━━━━━ ENTRIES SHOWN
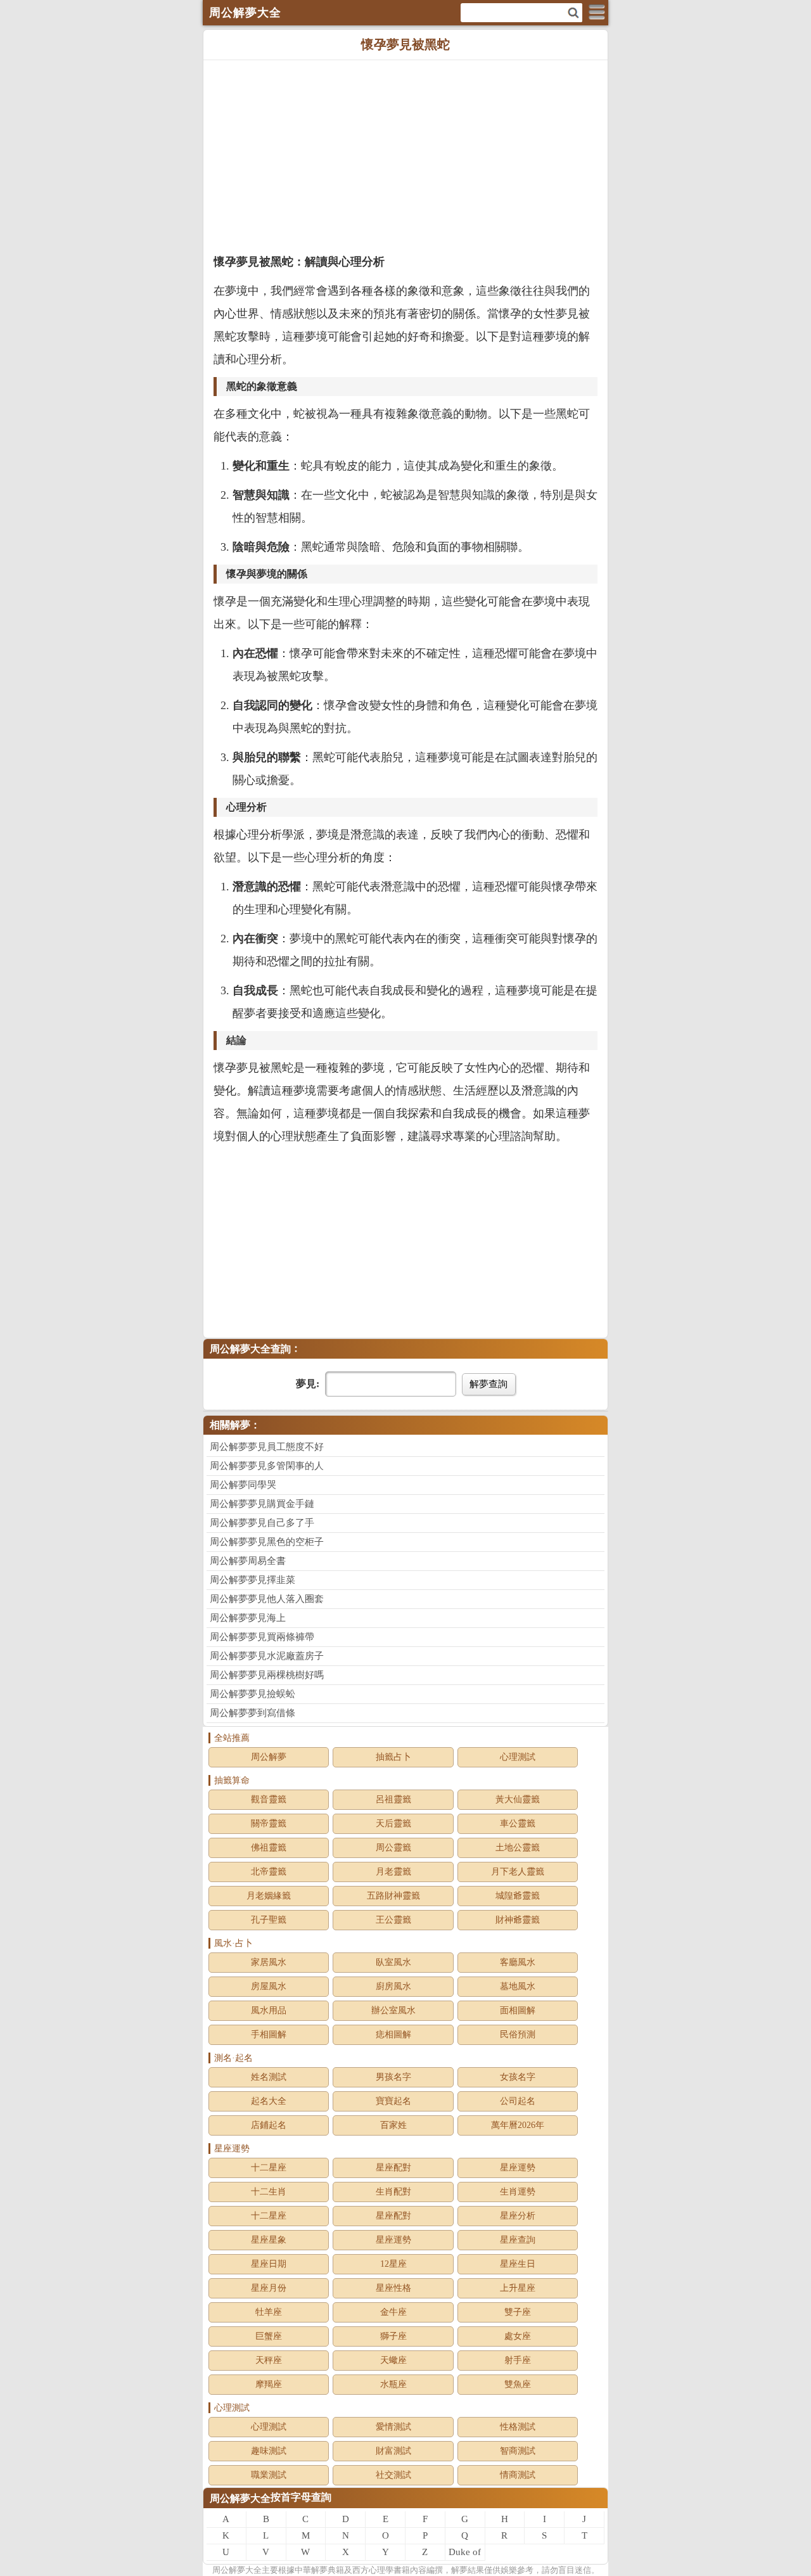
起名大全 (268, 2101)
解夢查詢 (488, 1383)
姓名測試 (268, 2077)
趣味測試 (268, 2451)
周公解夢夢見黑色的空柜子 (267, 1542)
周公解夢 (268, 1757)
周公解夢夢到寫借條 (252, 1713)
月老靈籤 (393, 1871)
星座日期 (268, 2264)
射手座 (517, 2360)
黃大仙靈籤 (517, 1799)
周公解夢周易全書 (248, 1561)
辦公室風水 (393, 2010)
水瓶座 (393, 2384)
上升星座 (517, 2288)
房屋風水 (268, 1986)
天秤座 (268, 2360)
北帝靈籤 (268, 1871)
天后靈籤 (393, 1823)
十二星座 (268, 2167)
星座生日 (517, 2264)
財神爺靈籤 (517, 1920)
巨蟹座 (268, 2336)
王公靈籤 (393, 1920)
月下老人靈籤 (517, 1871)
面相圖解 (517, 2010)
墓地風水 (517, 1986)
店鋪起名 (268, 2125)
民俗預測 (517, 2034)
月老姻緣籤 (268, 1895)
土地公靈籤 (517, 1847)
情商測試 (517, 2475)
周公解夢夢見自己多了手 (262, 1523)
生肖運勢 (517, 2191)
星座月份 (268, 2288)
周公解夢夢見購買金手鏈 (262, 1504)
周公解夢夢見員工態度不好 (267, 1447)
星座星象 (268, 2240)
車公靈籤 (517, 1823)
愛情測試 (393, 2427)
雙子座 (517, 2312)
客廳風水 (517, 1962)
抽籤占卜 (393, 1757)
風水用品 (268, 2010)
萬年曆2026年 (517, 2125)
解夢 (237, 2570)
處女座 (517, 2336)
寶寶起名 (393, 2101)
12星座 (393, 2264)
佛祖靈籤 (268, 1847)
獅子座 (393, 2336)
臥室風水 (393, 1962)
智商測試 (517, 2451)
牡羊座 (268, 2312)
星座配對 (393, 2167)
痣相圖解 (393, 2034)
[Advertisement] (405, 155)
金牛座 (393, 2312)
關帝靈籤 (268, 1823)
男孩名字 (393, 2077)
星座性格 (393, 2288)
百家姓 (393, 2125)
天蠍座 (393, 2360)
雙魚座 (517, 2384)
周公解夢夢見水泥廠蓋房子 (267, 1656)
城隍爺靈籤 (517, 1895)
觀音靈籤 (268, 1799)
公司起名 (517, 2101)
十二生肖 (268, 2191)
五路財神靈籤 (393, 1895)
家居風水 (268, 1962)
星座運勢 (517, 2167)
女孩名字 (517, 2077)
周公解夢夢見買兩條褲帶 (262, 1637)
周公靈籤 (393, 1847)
━━━━━━━━━━
━━━━━ ENTRIES SHOWN
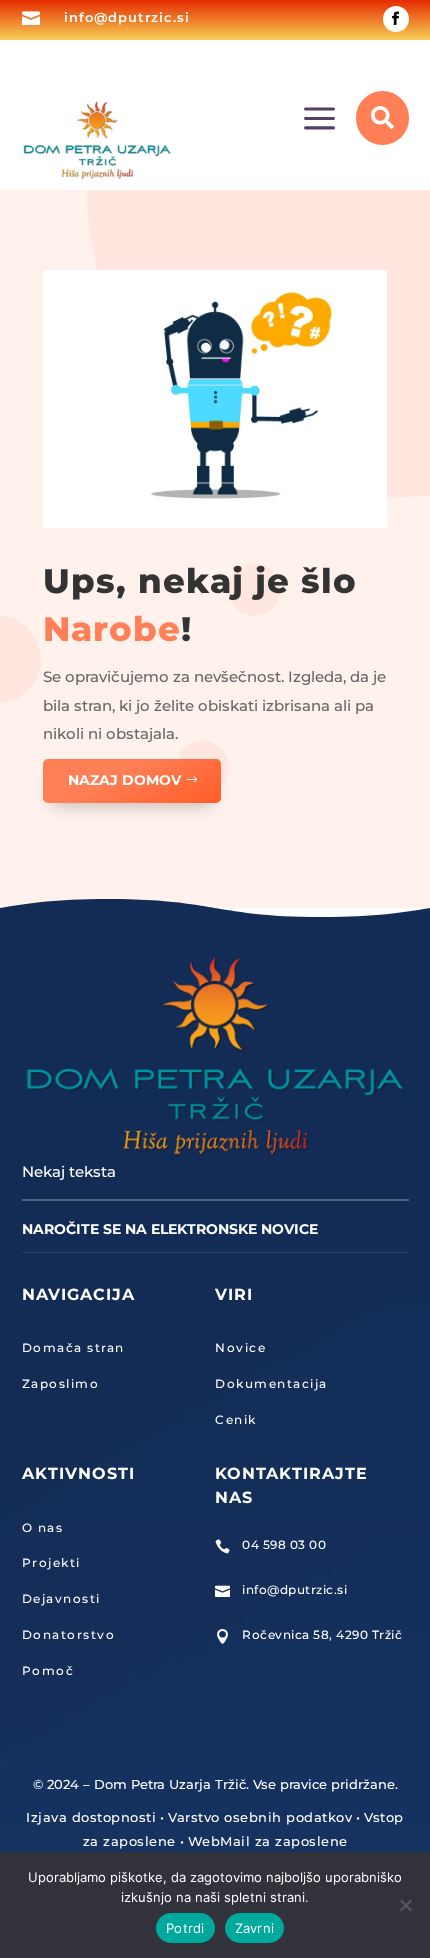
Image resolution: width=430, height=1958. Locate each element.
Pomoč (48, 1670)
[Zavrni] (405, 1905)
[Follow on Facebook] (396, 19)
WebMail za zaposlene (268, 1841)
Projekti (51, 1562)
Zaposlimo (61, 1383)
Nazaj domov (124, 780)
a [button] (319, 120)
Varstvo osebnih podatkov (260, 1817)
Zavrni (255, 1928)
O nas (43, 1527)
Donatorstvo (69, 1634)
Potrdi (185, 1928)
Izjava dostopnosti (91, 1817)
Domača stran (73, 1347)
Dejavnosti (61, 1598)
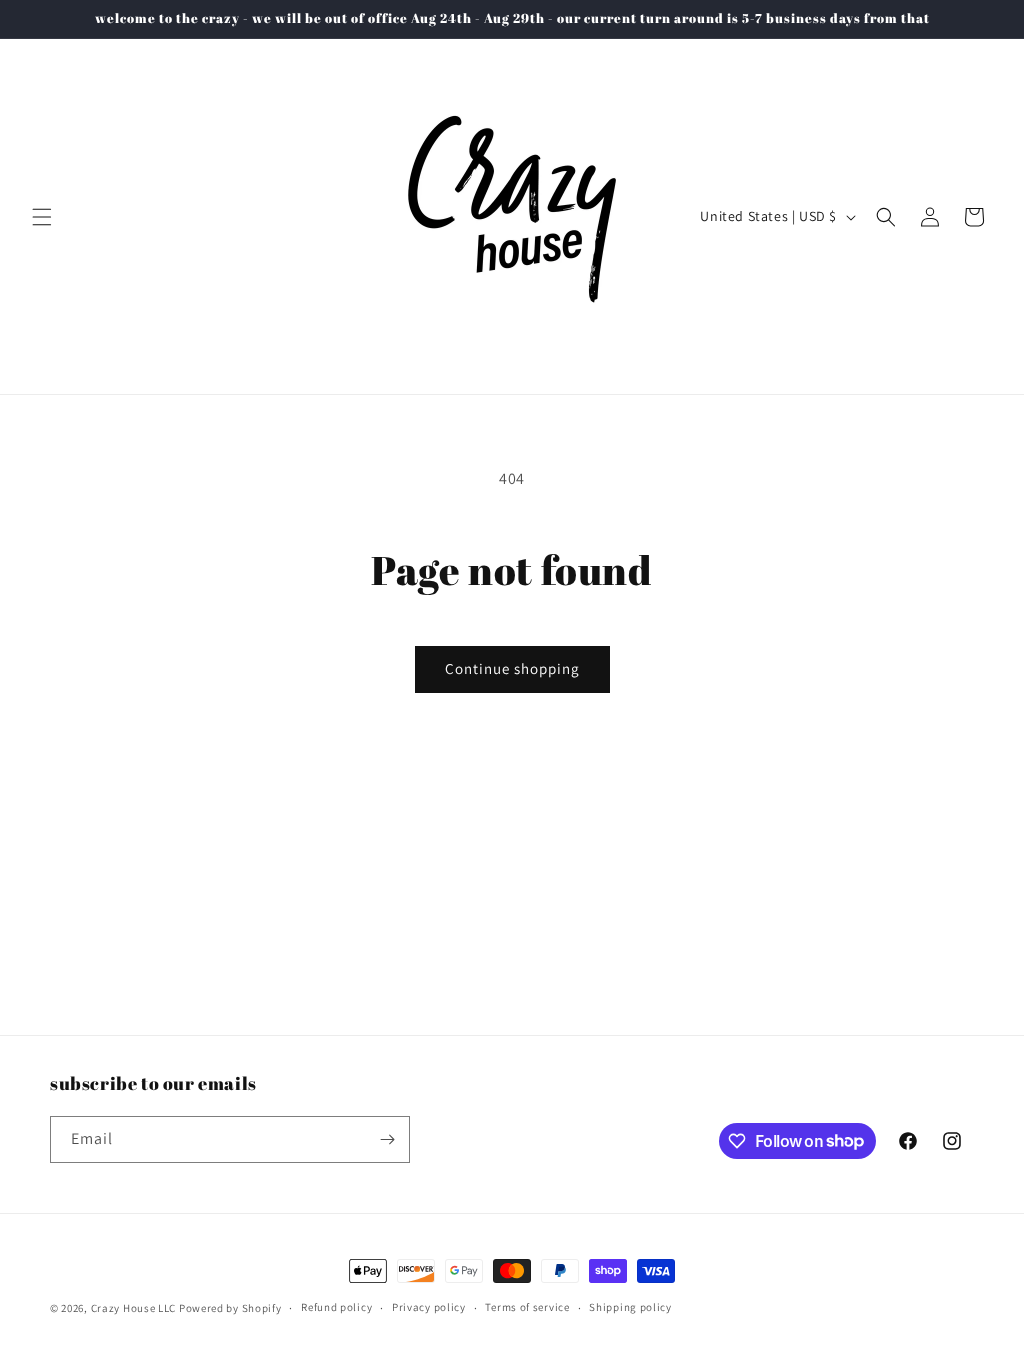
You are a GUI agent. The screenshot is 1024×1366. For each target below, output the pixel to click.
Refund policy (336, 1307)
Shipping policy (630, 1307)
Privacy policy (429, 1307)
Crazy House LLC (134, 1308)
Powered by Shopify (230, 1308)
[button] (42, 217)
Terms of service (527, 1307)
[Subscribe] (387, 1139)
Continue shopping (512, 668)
━━━━━━━━━━
- [TASK DIRECTIONS]
Please output the lines of the listing above that fall in the stretch from the one with "公司起名 (517, 2101)" through the one with "周公靈籤 (393, 1847)", exactly and only those.

- [RESPONSE AREA]
公司起名 (517, 2101)
十二生肖 (268, 2191)
五路財神靈籤 (393, 1895)
家居風水 (268, 1962)
星座運勢 (517, 2167)
女孩名字 (517, 2077)
周公解夢夢見買兩條褲帶 (262, 1637)
周公靈籤 (393, 1847)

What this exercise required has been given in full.